- Try it:
In the records below, some lines hold the word "will". Copy each of those lines.

[Collected data entries]
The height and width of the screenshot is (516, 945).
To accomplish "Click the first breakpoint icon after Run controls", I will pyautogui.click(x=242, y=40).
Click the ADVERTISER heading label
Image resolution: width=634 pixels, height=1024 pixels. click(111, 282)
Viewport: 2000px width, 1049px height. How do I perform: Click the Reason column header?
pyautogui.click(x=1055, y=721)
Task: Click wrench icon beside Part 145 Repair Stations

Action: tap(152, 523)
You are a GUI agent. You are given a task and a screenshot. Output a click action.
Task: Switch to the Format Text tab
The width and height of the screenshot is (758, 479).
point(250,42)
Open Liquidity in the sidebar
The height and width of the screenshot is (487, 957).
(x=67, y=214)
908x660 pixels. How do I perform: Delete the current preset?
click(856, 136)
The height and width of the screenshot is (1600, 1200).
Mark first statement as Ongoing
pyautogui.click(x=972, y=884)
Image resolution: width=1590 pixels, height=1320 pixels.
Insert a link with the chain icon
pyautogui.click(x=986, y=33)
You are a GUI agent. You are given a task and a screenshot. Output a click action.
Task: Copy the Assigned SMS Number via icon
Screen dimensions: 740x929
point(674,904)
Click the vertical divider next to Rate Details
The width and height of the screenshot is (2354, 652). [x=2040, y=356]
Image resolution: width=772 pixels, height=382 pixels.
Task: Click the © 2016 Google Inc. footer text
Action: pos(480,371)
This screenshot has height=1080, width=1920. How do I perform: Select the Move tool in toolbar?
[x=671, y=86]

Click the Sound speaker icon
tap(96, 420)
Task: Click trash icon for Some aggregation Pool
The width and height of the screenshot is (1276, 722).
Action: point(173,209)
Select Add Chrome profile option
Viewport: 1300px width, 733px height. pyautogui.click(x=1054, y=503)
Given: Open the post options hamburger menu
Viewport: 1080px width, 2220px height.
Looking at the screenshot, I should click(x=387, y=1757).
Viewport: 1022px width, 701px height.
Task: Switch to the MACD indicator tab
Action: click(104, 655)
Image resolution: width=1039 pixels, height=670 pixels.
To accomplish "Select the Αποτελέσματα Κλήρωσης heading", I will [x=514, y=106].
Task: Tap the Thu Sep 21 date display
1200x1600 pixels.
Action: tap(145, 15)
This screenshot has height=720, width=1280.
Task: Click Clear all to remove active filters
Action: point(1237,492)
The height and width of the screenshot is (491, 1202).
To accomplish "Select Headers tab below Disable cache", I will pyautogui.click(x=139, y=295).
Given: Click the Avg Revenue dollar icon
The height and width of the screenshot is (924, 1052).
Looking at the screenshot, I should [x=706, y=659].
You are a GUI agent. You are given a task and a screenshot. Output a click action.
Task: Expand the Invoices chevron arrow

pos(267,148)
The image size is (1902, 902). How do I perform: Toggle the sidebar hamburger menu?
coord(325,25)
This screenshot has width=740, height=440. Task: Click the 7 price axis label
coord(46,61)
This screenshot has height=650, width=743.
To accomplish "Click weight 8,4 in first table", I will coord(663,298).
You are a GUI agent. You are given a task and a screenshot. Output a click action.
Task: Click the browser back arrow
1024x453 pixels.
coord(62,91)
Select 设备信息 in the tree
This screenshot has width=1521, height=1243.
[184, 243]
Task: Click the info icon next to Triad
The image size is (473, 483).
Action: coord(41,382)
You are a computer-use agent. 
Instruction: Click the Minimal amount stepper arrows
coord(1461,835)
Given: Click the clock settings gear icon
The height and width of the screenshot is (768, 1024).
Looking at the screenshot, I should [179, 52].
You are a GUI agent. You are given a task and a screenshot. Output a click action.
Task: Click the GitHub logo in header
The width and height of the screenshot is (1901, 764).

- Solution to the problem:
To accomplish "Click the first breakpoint icon after Run controls", I will pyautogui.click(x=242, y=40).
To accomplish "Select the Αποτελέσματα Κλήρωσης heading", I will [x=514, y=106].
To accomplish "Select Headers tab below Disable cache", I will pyautogui.click(x=139, y=295).
To accomplish "Click weight 8,4 in first table", I will coord(663,298).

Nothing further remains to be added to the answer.